--- BEGIN TEXT EXCERPT ---

Judgment rendered April 13, 2022. Application for rehearing may be filed within the delay allowed by Art. 2166, La. C.C.P.
No. 54,437-CA
COURT OF APPEAL SECOND CIRCUIT STATE OF LOUISIANA
*****
EVEREST STONE LLC Plaintiff-Appellee
versus
LOUISIANA SOUTHERN STONE Defendant-Appellants JOHN C. WATERS
Appealed from the Twenty-Sixth Judicial District Court for the Parish of Webster, Louisiana Trial Court No. 78,888
Honorable Charles A. Smith, Judge
JOHN C. WATERS In Proper Person
NEWMAN, MATHIS, BRADY & SPEDALE Counsel for Appellee By: Richard L. Crawford
Before MOORE, PITMAN, and ROBINSON, JJ. MOORE, C.J.
John C. Waters, surety of Louisiana Southern Stone LLC (“LSS”),
appeals a summary judgment that ordered him to pay $26,828.05, plus legal
interest and a 25% attorney fee, on an open account that Everest Stone LLC
had extended to LSS. For the reasons expressed, we affirm.
FACTUAL BACKGROUND
In May 2017, LSS, a limited liability company in Minden, La., filled
out a credit application (“the Application”) with Everest Stone, a limited
liability company in Addison, Texas. This was signed by Waters on behalf
of LSS. On line 11, “Credit Requested,” someone handwrote, “ – o – (COD
only).”
In January 2018, the same parties executed a credit and security
agreement (“the Agreement”), which also was signed by Waters. Under the
signature line was printed: “In consideration of credit being extended to the
above named entity [LSS], I personally guarantee all indebtedness.”
According to invoices attached to Everest’s filings, Everest sold and
shipped various loads of polished granite to LSS between February and
August 2018. However, LSS fell behind in payments. In July 2020,
Everest’s attorney sent a demand letter to LSS for the balance due,
$26,828.05. Apparently, no payment was made.
Everest filed this suit, on open account with personal guarantee, in
October 2020. It named LSS and Waters, “who personally guaranteed the
open account” of LSS. LSS has never filed any responsive pleading;
eventually, Everest took a default judgment against it. Waters, however, launched a vigorous pro se defense. He first
contended that he signed the Application to guarantee items shipped “COD
only,” not for any other type of credit. He then filed a motion for partial
summary judgment arguing that any goods not shipped COD, or for
anything over the handwritten amount of “o,” were “in excess of that
expressly stated” in the suretyship, and he was not liable. He also argued
that Everest’s action in shipping granite on credit, rather than COD,
materially altered the principal obligation, thus extinguishing the surety. In
an affidavit, Waters admitted signing the continuing guarantee at the bottom
of the Agreement, but stated that he was only a sales representative for LSS,
not a member, owner, or officer. Acting pro se, Waters never requested a
hearing on his motion for summary judgment.

--- END TEXT EXCERPT ---
--- BEGIN ENTRIES SUPPLIED ---

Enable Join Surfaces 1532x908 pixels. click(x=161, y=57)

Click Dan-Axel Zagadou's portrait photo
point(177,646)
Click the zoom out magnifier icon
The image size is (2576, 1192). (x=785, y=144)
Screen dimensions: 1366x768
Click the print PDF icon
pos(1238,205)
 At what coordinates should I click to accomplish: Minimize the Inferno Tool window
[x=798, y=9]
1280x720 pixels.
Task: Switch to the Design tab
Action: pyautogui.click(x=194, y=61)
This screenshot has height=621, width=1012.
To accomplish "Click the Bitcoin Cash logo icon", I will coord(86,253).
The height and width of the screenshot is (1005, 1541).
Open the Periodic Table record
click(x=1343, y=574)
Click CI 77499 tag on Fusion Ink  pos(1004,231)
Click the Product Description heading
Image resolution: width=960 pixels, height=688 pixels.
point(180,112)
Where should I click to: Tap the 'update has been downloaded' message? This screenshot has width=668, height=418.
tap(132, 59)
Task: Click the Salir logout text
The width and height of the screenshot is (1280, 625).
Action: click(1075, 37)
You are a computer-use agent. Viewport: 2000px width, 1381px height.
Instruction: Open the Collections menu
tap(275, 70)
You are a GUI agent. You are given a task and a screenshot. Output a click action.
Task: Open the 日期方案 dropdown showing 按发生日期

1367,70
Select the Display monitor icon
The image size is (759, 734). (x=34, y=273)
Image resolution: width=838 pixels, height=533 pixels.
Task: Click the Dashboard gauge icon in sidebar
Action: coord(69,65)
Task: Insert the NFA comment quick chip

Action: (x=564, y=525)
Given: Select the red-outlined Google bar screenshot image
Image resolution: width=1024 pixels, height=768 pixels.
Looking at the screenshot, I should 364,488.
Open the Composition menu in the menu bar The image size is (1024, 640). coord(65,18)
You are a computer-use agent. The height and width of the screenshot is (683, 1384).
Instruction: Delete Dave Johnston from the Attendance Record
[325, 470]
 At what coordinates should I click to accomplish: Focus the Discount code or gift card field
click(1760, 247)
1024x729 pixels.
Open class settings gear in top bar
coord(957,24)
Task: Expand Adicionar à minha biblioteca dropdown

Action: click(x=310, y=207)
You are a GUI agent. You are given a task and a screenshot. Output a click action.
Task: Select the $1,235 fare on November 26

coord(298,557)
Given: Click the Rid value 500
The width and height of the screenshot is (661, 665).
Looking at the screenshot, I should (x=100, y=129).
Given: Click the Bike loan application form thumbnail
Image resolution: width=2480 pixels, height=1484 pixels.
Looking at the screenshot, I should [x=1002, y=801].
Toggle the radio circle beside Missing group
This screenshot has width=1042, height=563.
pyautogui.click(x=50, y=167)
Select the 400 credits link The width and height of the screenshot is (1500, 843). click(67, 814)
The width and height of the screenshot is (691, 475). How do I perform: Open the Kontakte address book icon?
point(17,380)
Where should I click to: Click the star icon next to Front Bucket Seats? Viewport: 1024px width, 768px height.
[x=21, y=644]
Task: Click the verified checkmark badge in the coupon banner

--- END ENTRIES SUPPLIED ---

WHAT THIS EXERCISE ASKS:
A – In the court opinion, rewrite the paragraph beginning "According to invoices attached" more briefly, keeping its main facts.
B – Return the rows unchanged, from the line with "Where should I click to: Tap" up to and including the line with "Action: (x=564, y=525)".

WORKED ANSWERS:
A – Invoices attached to Everest's filings show that Everest sold and shipped loads of polished granite to LSS from February to August 2018. LSS fell behind on payments. In July 2020, Everest's attorney sent LSS a demand letter for the $26,828.05 balance, and apparently no payment was made.

B –
Where should I click to: Tap the 'update has been downloaded' message? This screenshot has width=668, height=418.
tap(132, 59)
Task: Click the Salir logout text
The width and height of the screenshot is (1280, 625).
Action: click(1075, 37)
You are a computer-use agent. Viewport: 2000px width, 1381px height.
Instruction: Open the Collections menu
tap(275, 70)
You are a GUI agent. You are given a task and a screenshot. Output a click action.
Task: Open the 日期方案 dropdown showing 按发生日期

1367,70
Select the Display monitor icon
The image size is (759, 734). (x=34, y=273)
Image resolution: width=838 pixels, height=533 pixels.
Task: Click the Dashboard gauge icon in sidebar
Action: coord(69,65)
Task: Insert the NFA comment quick chip

Action: (x=564, y=525)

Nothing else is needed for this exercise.